## Seçilmiş Alıntı
════════

2.Ertuğrul Gâzî yay’ın kirişini baş ve işaret parmağını birleştirerek çekiyor. Eski filmlerimizde de böyle yaparlardı, hâlâ fark eden olmamış. Herkes bilir ki yay kirişini -hele de bu, Osmanlı yayı gibi demir leblebiyse- bu iki parmakla germek mümkün değildir. Başparmak hâriç dört parmakla çekilir, hatta deri yüzülmesin diye husûsî bir yüzük kullanılır. Bir ok sporcusuna sorsanız bunu söylerdi. Ama haçlı askerlerden biri de ok attı ve o, yayı doğru çekti. Demek ki haçlılar okçulukta bizimkilerden mâhirmiş! Muhtemelen o oyuncunun şahsî bilgisinden kaynaklanmıştır.

Ayrıca Ertuğrul Gâzî, oku sol eliyle çekti. Acaba solak olduğuna dair bir bilgi mi var? Öyleyse mesele yok; aksi takdirde bu da mühim bir hata.

════════

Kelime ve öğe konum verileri

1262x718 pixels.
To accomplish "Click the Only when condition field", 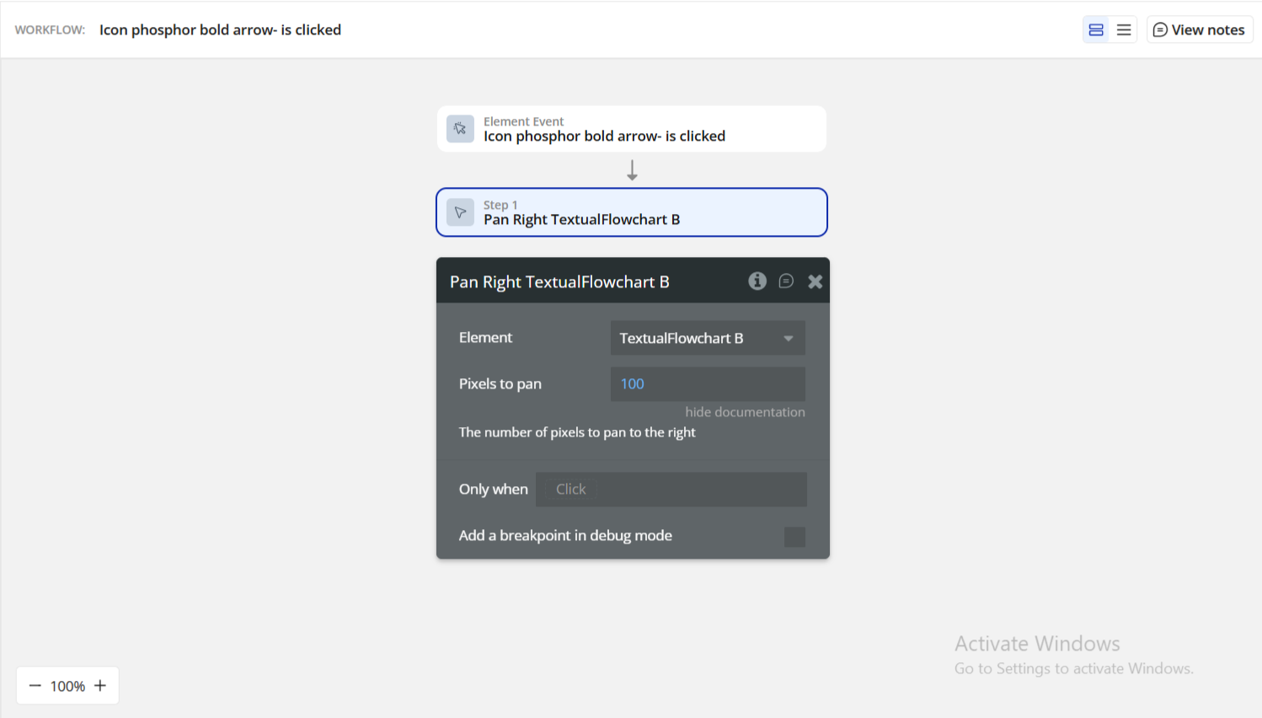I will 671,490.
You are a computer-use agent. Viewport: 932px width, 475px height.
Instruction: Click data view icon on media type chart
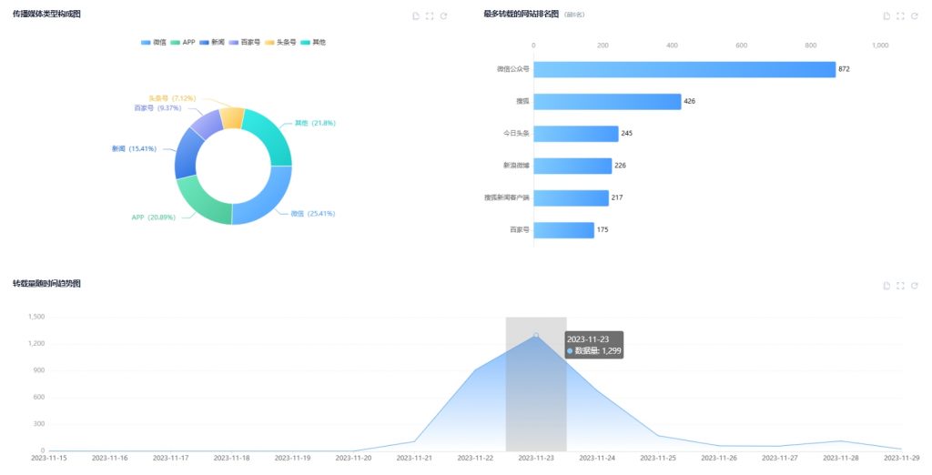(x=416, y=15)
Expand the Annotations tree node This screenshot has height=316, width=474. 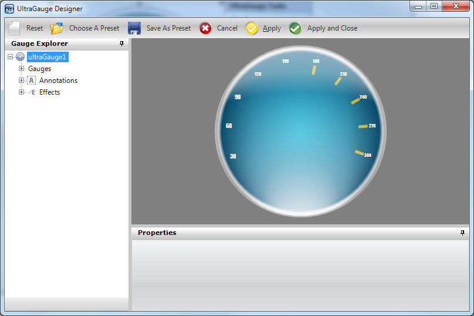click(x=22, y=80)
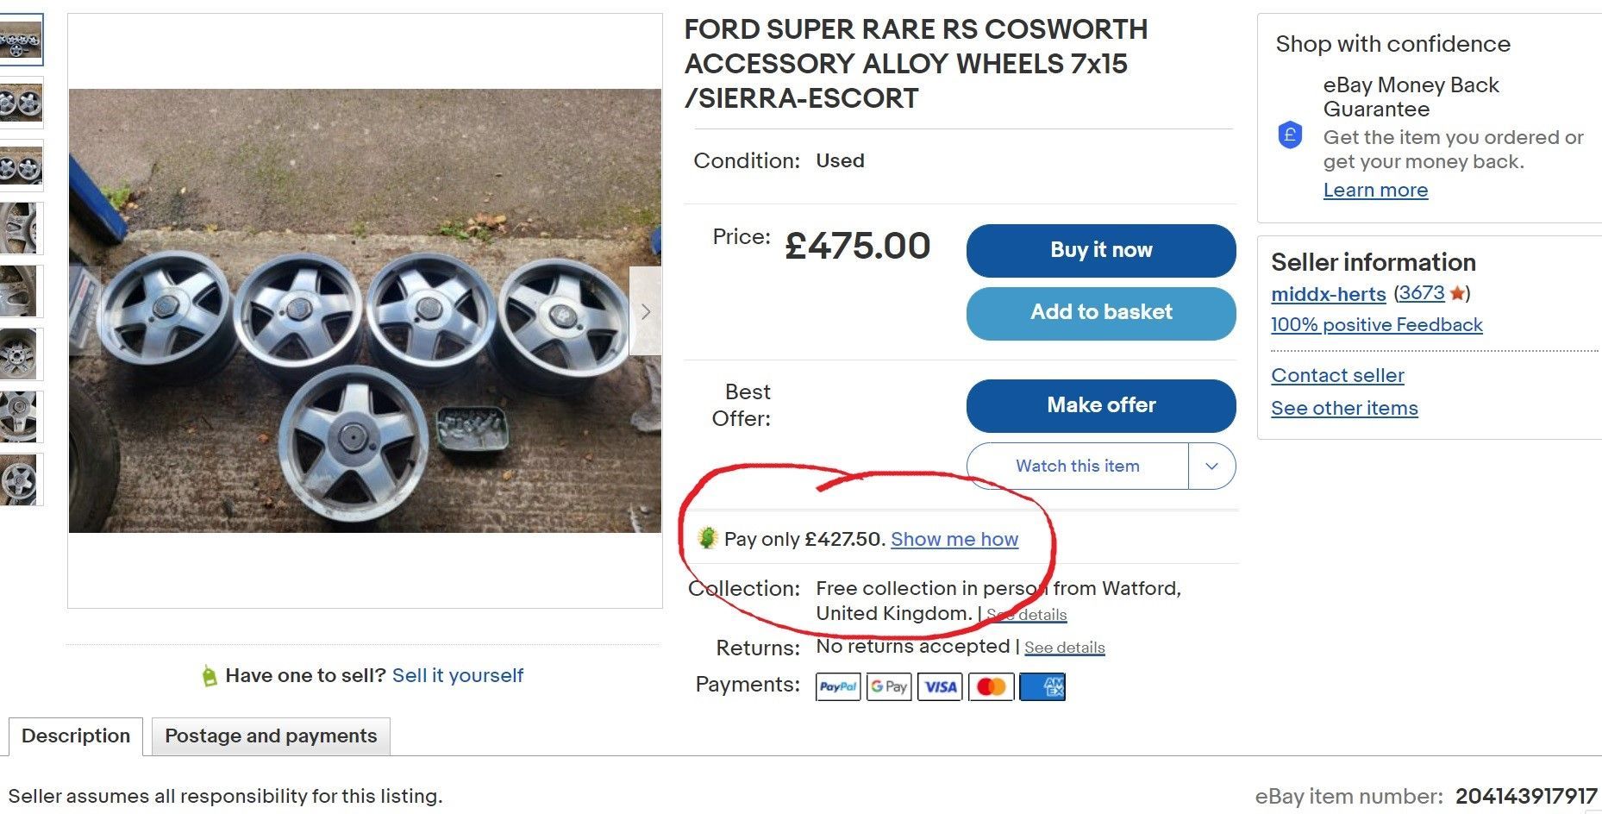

════════

## Problem Gereksinimleri
Lütfen okçuluk üzerine yazılmış metinde düzeltme işaretli (^) bir harf içeren bütün kelimeleri, her birini bir kez ve metinde geçtiği biçimiyle listeleyin.

## Alıştırmanın Çözümü
Gâzî
hâlâ
hâriç
husûsî
mâhirmiş
şahsî